Dr Zulfiqar A. Bhutta is a Distinguished University Professor and the Founding Director of the Centre of Excellence in Women and Child Health at the Aga Khan University. He also holds the Robert Harding Inaugural Chair in Global Child Health at the Hospital for Sick Children, Toronto, and is the co-Director of the SickKids Centre for Global Child Health.

The lecture held at AKU celebrated Dr Bhutta’s outstanding achievements in healthcare; he is the first Pakistani to win the Gairdner Global Health Award. The Gairdner Awards are among the world’s most prestigious scientific honours. He is also the first dual recipient of the AKU Distinguished Faculty Award for Research and AKU Award of Distinction. His accolades include the Global Paediatric Research Award for Outstanding Contributions to Global Child Health, the WHO Ihsan Dogramaci Family Health award and the inaugural TUBA Academy of Sciences Award for global contributions to Health and Life Sciences.

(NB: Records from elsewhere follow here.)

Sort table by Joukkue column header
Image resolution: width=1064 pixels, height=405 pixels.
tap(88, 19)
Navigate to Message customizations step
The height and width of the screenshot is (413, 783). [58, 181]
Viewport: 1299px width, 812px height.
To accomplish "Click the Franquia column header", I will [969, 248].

Speaking to the audience about the future of maternal and child health in the local and global context, Dr Bhutta stressed upon the health of women and children as vital to creating a healthy world and underlined the importance of research, interventions, and the changing landscape around maternal, new-born, and child health. “Maternal and child under-nutrition are very closely intertwined,” he said, adding how critical it is to ensure accessible health care and well-being for mothers and children.

Touching upon the topic of child/young brides, he quoted a study that showed about 27% girls between the ages of 15-19 in Pakistan lose their lives because of obstetric maternal conditions. “This is why”, he emphasised, “children should not have children,” highlighting the physical and emotional plight it brings on young girls and the generations that come after them.

Dr Bhutta also paid homage to his wife and work companion, Dr Shireen Bhutta, a renowned gynaecologist.